Having said that, here is a semi-plausible way of implementing an off-thread serializer / deserializer. The main thread would need to release the V8 isolate using a v8::Unlocker right before entering epoll_wait() and reacquire it after returning from the system call. That way, the other thread can acquire the isolate and start serializing or deserializing away.

However, that will only marginally improve matters because if the system call returns before the worker thread is finished, the main thread will block until the worker is done.

A secondary issue is that Locker and Unlocker objects are backed by a system mutex and that opens the usual can of worms about unfavorable thread rescheduling when the contention rate is high.

vkurchatkin commented 10 years ago

I don't really see how this can help, if only one thread can work with isolate. That means that no js can run in parallel with parse/stringify (not even other parse/stringify). Or am I missing something?

YurySolovyov commented 10 years ago

Original message was about to making it async, not faster.

vkurchatkin commented 10 years ago

@Dream707 actually it is about blocking less. If you just want async, you can split large json into pieces and feed it to streaming parser using setImmediate to iterate. But in total this will block even more.

YurySolovyov commented 10 years ago

How is it done with databases that not optimized for async operations? With file IO? I'm sure it is not first time this problem rises, so it should be solved somewhere already.

vkurchatkin commented 10 years ago

@Dream707 it's clear how this can be done, but the question is would it be beneficial at all. Here how I see it: the process has three phases:

The first and the third phase should be executed on v8 thread, while the second can be handed to uv_queue_work.

If we compare executing all three phases on a single thread with off loading processing to other thread, it's obviously a win (not taking uv_queue_work cost in account). When processing actually involves some blocking IO it can really take a long time, while dematerialization/materialization can be really cheap (like in case of SQL query). So, in case of integration 3rd party blocking library we've managed to make possible something that wasn't possible before and even did our best to block less. What about performance, we don't have actually something to compare with.

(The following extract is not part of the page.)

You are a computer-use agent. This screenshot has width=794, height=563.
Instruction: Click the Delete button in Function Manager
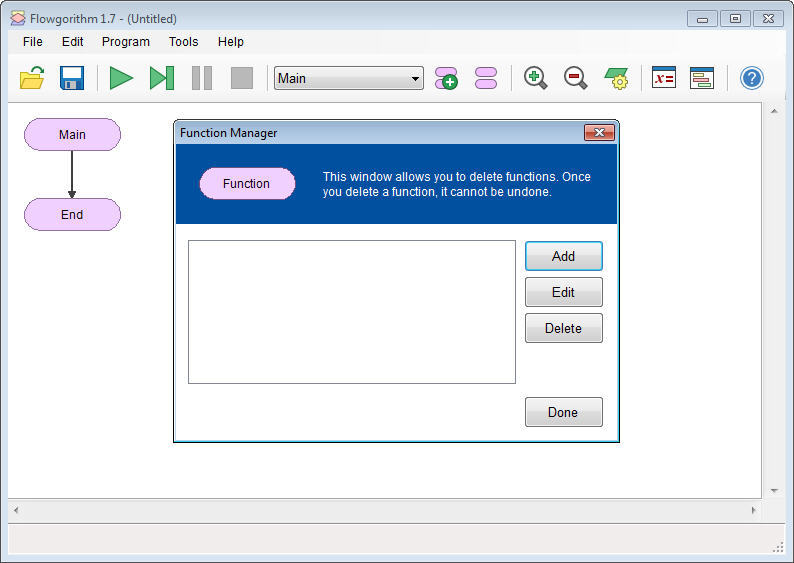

With JSON.parse pretty much everything is different:

  1. we don't have these three phases, so everything should be reimplement;
  2. processing doesn't involve IO, so it's possible that materialization will be more expensive, than processing;
  3. we have native implementation which uses internals and is probably really fast, so it can happen that it's faster than ad hoc materialization could ever be.
trevnorris commented 10 years ago

This has long left the realm of an issue and is now mailing list material, and as previously pointed out there are plenty of third party modules that support this. If there's no specific module that supports exactly what you're looking for then create it.

Core already has more than enough to maintain and secure outside creating crazy multi-threaded hacks.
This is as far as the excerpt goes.